◆ WHAT YOU ARE ASKED TO DO
For each line below that holds "agent", return the line as it stands.

· · · ·

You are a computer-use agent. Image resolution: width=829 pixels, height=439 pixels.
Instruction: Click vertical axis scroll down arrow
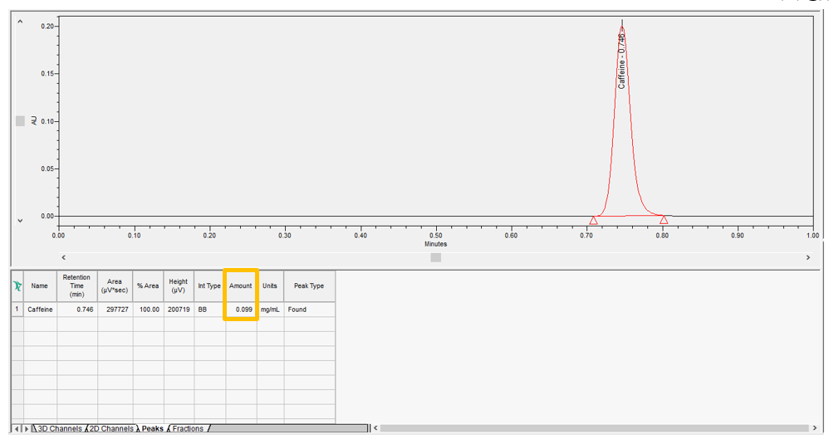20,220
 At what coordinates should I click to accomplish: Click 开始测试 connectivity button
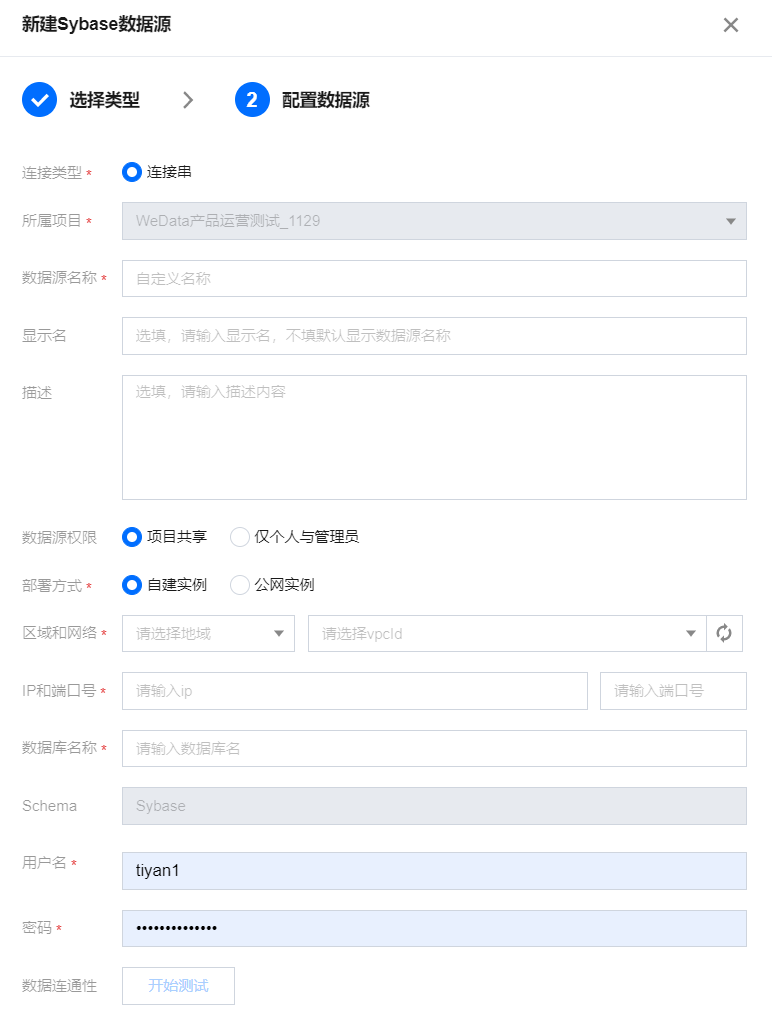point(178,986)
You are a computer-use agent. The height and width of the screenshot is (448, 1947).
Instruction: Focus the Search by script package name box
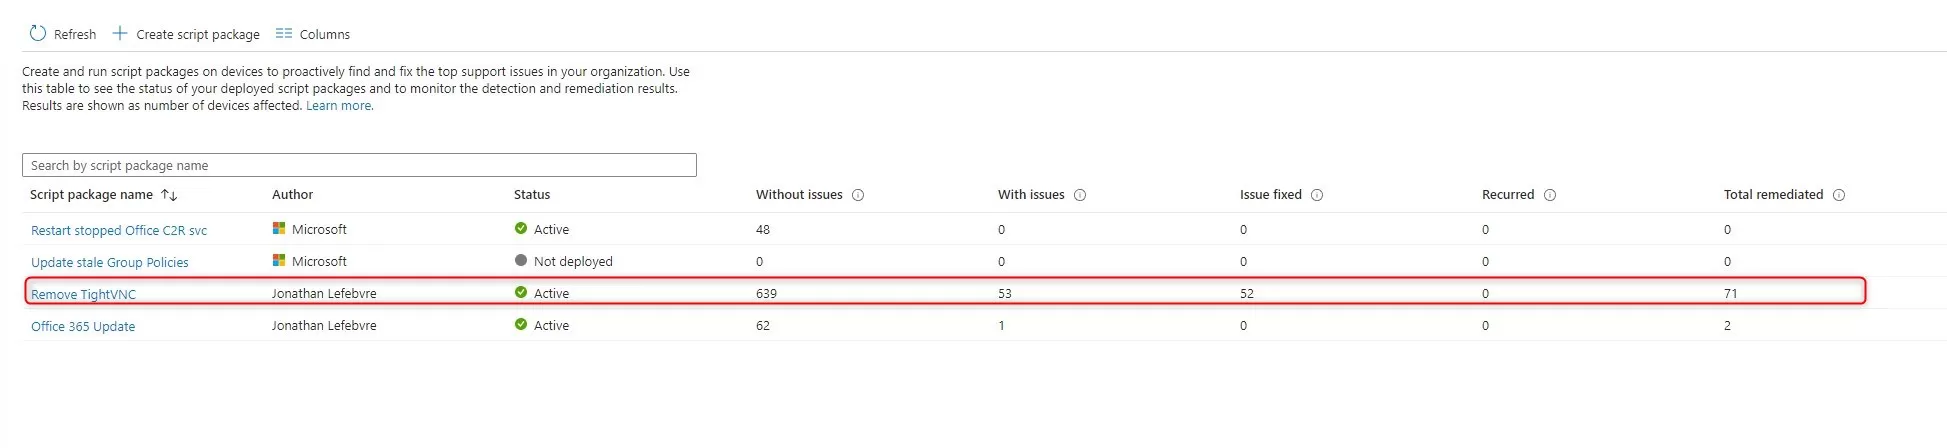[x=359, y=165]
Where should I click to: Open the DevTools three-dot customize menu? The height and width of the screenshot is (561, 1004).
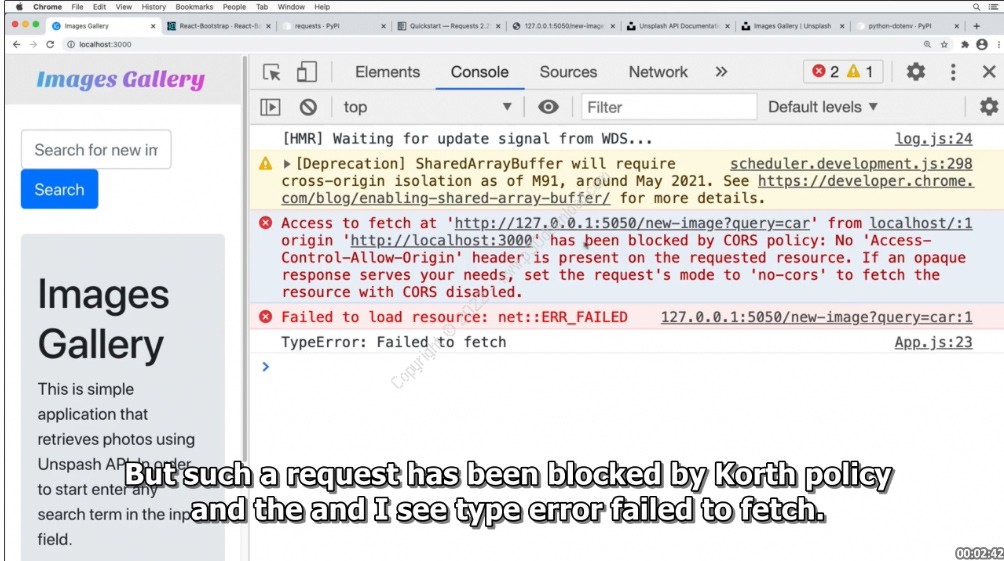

· · · ·

◆ COMPLETED TASK
You are a computer-use agent. Image resolution: width=829 pixels, height=439 pixels.
You are a computer-use agent. The height and width of the screenshot is (448, 1947).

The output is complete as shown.